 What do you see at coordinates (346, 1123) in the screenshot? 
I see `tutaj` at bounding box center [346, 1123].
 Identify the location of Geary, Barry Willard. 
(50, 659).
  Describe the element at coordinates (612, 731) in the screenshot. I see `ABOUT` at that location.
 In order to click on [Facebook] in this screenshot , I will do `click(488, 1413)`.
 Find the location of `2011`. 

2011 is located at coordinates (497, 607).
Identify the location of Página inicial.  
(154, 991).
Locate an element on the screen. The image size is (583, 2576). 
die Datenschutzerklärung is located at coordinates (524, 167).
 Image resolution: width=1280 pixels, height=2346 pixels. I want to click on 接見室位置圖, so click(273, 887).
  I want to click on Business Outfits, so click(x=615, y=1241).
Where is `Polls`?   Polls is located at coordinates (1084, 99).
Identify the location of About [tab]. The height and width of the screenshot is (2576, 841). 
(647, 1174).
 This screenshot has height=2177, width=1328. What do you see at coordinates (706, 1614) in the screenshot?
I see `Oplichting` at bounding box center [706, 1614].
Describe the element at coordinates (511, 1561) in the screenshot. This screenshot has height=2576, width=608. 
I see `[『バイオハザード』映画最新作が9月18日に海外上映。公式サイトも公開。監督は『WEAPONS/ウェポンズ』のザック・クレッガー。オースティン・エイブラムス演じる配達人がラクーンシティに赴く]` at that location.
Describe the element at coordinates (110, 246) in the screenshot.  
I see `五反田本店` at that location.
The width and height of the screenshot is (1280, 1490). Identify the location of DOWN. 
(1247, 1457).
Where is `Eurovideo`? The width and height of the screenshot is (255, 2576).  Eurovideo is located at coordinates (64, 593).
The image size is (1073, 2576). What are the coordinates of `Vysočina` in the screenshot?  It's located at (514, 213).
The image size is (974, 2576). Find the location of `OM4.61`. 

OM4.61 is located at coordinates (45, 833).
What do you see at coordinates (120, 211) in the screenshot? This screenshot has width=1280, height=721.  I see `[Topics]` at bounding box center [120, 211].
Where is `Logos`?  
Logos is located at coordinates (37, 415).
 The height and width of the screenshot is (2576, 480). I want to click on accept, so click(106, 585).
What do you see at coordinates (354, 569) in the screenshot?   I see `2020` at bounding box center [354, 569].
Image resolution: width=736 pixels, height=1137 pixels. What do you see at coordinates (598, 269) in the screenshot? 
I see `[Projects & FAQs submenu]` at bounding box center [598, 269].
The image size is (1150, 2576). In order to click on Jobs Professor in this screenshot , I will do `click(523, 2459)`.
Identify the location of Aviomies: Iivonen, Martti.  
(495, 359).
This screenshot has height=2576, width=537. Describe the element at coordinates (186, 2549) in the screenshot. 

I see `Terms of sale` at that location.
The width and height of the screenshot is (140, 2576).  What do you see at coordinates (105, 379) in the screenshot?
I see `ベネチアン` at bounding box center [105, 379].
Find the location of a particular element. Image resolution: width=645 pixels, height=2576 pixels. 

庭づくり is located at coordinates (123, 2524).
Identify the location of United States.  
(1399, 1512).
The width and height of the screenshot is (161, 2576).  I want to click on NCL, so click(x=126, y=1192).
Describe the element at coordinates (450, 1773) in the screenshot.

● POLECENIE:
Przepisz bez zmian wiersze między tym, który zawiera „The image size is (1073, 2576).”, a tym, który zawiera „What do you see at coordinates (354, 569)”, łącznie z tymi dwoma.

● ODPOWIEDŹ:
The image size is (1073, 2576). What are the coordinates of `Vysočina` in the screenshot?  It's located at (514, 213).
The image size is (974, 2576). Find the location of `OM4.61`. 

OM4.61 is located at coordinates (45, 833).
What do you see at coordinates (120, 211) in the screenshot? This screenshot has width=1280, height=721.  I see `[Topics]` at bounding box center [120, 211].
Where is `Logos`?  
Logos is located at coordinates (37, 415).
 The height and width of the screenshot is (2576, 480). I want to click on accept, so click(106, 585).
What do you see at coordinates (354, 569) in the screenshot?   I see `2020` at bounding box center [354, 569].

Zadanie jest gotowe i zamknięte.